Wherever a line in the records contains the word "License", return that line.
BEGIN ENTRIES SUPPLIED
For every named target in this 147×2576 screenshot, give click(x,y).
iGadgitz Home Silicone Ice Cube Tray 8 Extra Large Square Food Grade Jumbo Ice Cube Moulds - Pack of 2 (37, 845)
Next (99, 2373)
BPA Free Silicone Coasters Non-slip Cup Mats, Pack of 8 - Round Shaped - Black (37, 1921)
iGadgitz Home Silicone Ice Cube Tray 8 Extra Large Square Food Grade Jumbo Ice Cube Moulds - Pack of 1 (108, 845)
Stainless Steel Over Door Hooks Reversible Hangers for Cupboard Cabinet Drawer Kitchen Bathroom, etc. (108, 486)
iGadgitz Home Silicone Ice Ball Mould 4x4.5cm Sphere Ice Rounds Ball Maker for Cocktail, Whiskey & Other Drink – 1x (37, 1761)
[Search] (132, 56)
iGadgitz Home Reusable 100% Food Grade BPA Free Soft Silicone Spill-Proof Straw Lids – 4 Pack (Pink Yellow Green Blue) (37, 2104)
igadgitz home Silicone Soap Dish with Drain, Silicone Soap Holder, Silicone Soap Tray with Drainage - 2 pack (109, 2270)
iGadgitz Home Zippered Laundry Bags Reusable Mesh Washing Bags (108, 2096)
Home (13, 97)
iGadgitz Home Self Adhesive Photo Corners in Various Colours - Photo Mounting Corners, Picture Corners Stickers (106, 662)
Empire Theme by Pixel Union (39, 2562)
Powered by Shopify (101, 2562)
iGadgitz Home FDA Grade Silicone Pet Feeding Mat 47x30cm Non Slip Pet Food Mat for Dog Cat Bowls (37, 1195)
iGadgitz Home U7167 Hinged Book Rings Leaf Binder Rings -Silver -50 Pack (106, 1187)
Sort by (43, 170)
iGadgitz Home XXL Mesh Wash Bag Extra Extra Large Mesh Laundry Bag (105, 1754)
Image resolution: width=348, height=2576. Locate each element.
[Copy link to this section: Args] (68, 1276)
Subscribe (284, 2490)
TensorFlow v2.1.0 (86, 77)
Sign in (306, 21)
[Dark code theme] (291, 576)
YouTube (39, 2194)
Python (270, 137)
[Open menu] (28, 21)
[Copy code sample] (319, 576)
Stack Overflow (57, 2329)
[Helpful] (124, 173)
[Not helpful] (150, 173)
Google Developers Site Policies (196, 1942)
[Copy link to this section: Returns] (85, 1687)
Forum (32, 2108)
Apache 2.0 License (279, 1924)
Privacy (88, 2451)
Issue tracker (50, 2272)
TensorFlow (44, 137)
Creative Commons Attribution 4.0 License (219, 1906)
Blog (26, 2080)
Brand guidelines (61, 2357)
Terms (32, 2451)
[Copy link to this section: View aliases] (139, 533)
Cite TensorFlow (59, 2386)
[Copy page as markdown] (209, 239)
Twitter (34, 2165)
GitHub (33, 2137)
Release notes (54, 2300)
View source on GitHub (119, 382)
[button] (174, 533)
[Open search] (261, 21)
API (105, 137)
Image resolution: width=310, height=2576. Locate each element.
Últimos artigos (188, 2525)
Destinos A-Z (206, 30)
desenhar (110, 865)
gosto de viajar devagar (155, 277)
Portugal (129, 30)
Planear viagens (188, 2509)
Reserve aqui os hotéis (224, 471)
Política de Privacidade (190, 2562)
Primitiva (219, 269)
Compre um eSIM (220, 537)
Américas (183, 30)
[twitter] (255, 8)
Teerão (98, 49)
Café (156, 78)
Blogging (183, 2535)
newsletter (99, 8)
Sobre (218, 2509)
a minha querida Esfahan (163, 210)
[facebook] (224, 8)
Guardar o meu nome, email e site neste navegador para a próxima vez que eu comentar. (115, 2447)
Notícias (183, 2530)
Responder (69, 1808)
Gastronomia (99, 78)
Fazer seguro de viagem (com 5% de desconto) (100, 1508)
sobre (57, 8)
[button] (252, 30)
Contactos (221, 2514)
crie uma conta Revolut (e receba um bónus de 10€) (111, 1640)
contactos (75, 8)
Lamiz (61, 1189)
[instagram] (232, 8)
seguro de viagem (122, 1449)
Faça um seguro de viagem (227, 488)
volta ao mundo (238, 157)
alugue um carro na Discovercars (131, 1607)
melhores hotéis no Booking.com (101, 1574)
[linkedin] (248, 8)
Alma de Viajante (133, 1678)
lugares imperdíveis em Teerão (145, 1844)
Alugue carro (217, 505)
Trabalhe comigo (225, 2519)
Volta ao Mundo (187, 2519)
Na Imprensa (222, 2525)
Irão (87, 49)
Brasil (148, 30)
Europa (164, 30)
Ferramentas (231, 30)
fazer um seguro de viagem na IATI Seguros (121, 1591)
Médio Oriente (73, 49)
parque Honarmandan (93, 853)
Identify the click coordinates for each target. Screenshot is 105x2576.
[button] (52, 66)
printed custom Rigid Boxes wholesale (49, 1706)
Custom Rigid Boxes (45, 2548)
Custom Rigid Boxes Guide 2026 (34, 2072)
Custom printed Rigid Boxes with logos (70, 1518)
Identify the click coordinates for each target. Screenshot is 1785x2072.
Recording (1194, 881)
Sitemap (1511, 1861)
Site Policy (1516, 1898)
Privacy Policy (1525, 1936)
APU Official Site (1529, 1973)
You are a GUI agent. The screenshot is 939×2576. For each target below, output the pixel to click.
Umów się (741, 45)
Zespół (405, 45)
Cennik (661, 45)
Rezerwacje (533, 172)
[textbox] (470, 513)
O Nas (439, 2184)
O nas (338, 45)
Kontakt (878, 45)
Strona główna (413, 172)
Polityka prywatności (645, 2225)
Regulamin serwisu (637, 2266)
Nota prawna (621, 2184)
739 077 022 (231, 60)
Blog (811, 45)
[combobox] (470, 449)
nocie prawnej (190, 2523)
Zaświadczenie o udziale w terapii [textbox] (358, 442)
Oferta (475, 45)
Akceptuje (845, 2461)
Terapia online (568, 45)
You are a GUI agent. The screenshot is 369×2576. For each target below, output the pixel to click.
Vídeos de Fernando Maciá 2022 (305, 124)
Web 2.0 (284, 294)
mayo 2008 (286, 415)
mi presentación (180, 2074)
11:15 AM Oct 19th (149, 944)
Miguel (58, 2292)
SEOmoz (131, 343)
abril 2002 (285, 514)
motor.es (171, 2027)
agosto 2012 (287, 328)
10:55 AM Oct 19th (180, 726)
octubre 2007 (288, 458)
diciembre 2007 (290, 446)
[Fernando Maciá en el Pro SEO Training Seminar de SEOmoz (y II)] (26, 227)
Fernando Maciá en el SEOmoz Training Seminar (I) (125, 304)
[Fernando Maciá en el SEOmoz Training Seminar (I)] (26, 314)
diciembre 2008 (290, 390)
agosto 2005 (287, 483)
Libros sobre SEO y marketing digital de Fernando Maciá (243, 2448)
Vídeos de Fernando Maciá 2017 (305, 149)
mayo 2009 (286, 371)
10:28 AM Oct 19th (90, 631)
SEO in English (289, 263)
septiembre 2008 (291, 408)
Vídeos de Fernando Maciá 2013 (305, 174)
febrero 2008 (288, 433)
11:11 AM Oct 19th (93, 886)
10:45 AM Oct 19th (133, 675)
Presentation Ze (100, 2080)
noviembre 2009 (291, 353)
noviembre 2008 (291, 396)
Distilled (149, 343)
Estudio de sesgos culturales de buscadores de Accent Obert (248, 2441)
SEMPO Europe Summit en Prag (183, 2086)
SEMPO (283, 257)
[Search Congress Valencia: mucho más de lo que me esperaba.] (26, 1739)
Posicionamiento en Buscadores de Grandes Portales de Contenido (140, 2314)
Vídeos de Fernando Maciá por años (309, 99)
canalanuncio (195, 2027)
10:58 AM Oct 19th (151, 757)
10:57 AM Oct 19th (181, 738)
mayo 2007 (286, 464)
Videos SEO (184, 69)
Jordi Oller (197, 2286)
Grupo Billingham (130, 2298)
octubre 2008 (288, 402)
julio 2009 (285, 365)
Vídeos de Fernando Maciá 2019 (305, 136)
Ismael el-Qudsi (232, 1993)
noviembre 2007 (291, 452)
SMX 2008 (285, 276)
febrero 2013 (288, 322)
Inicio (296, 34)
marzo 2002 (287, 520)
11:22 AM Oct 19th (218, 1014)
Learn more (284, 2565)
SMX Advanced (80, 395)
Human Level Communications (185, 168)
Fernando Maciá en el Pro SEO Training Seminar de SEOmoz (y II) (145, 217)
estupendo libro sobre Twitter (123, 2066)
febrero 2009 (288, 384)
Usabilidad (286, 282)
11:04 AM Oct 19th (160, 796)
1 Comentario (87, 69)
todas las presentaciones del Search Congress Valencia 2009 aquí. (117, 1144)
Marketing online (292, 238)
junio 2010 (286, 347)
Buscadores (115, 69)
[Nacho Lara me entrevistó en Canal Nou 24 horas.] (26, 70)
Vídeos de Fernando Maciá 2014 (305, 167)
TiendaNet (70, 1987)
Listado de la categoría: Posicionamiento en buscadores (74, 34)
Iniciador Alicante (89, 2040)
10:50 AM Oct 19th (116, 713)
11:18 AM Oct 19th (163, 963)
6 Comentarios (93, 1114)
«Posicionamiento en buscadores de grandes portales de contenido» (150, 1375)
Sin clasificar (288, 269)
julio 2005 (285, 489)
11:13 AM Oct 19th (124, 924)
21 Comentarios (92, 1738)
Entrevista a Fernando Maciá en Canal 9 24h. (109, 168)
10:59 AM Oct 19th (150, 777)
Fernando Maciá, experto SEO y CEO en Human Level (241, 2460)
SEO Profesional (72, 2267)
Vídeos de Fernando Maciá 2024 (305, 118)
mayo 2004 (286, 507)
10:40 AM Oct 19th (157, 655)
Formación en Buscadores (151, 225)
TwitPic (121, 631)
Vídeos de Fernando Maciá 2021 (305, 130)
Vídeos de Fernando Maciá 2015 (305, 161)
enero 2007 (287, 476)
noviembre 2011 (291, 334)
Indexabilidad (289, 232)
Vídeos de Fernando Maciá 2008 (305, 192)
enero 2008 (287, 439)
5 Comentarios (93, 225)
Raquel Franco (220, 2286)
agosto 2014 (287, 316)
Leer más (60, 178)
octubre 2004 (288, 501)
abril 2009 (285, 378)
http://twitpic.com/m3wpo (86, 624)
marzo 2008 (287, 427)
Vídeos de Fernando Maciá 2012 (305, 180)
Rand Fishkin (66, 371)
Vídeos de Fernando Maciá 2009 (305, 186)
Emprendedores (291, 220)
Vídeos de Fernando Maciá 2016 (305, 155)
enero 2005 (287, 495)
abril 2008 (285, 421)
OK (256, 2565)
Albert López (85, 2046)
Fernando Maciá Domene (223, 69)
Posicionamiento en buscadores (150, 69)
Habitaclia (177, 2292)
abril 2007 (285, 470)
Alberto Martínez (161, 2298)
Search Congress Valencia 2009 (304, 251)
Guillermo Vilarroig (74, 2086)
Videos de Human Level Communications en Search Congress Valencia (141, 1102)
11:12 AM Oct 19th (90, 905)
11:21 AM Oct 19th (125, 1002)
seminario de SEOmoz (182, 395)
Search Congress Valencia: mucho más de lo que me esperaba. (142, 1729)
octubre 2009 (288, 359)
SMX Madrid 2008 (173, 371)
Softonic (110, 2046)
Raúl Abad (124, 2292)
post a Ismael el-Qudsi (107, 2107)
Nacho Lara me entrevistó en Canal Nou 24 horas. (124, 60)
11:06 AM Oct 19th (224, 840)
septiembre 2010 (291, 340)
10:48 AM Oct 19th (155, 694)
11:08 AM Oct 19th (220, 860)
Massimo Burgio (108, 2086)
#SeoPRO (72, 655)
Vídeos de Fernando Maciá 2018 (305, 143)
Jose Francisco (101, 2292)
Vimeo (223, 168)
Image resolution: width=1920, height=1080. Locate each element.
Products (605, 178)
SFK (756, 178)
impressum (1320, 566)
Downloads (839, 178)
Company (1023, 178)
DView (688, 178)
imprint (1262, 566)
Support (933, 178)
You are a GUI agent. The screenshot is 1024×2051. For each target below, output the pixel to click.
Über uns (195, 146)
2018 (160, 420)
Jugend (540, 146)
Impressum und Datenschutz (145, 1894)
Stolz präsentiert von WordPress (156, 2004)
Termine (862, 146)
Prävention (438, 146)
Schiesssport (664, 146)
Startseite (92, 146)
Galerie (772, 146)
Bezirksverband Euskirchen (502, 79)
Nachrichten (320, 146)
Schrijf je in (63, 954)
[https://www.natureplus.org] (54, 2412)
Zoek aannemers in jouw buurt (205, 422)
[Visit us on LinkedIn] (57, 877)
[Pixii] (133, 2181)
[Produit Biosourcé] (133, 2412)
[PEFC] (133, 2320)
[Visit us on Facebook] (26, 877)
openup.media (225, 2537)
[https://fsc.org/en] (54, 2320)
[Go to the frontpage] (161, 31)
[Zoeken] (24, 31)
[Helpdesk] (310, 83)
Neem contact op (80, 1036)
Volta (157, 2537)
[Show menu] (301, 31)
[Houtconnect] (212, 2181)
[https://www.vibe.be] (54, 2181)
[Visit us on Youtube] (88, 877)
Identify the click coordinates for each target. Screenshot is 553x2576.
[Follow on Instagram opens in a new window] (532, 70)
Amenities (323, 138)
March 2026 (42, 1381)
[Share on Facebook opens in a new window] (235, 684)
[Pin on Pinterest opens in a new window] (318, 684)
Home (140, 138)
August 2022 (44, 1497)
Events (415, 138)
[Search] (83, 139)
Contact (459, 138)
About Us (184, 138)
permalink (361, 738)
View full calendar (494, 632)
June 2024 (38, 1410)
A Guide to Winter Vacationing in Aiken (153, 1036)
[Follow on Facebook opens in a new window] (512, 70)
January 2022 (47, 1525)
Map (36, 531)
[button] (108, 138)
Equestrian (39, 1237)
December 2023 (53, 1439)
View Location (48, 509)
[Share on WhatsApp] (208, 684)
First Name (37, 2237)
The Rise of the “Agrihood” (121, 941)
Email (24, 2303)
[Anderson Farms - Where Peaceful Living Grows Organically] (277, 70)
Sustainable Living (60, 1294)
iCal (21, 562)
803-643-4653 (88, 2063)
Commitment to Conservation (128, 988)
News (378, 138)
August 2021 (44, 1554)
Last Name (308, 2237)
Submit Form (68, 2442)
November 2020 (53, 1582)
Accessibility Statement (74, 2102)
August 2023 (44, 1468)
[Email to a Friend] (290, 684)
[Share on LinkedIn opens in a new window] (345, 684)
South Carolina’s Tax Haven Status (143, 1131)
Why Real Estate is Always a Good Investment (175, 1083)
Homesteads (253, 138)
END ENTRIES SUPPLIED
◆ RESPONSE BELOW:
Apache 2.0 License (279, 1924)
Creative Commons Attribution 4.0 License (219, 1906)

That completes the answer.